In industry, in my experience, definitely from the top down. That is, a CPU must be architected before it can be designed before it can be implemented.

That said, there have always been small specialist teams who build useful low level things: logic cell libraries, pad libraries, memories, PLLs. There will be low level expertise applied to the design of adders, multipliers and so on.

I do see that for some combination of sufficiently simple design and sufficiently clever designer it's possible to start with an idea and proceed to HDL, which can then be simulated as a way to explore the validity of the idea. I don't think the approach scales up well to complex designs and teams of people - it might be possible, but it has hazards.

The following is only tangentially relevant, but probably worth writing about somewhere...

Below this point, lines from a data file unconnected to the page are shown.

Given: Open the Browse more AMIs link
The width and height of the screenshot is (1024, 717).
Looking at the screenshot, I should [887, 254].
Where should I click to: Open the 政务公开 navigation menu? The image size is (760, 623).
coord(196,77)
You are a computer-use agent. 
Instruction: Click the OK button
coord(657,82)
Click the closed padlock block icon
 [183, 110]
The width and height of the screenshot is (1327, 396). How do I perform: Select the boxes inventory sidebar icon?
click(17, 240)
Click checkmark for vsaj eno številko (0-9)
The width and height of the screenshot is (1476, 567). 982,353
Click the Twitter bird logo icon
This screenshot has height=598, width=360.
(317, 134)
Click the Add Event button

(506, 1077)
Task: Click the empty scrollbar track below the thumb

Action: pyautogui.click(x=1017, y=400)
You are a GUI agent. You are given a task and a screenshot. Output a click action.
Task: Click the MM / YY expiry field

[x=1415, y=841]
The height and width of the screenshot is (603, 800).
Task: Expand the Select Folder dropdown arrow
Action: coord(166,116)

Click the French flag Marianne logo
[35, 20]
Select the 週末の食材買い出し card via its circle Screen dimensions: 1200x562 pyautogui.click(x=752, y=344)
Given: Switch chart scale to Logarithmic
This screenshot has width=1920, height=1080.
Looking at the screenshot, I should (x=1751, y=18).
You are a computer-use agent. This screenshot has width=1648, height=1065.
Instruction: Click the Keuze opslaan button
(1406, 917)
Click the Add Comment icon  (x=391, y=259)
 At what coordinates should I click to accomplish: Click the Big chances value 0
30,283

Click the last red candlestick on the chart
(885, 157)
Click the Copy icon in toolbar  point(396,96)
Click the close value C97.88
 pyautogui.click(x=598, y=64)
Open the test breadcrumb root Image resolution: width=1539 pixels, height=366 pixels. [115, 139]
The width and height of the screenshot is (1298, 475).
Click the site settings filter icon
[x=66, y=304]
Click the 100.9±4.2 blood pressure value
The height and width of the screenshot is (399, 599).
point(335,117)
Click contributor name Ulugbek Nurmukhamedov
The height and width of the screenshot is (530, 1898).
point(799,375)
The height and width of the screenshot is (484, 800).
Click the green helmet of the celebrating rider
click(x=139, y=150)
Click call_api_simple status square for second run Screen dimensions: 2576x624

As an anecdote, the T9000 project was a disaster. It was broadly architected, and then the design was handled by half a dozen teams of half a dozen people each. All the teams proceeded bottom up, and were not especially experienced. The management was inexperienced too. Each of the component parts had a unique design style and many cell libraries were used. Communication between the parts was one failure point. Timing closure within some parts was near impossible - scratch that, timing analysis was near impossible - and timing between parts was another failure point. We went through at least 8 revisions. The initial vision might have been 50MHz, the target was reduced to 30MHz and I think more, and when the thing eventually almost worked it was 10MHz or less, and several years late. It was much larger than it needed to be for the price point, and at various points was too large for the package and too large for the photoreduction optics.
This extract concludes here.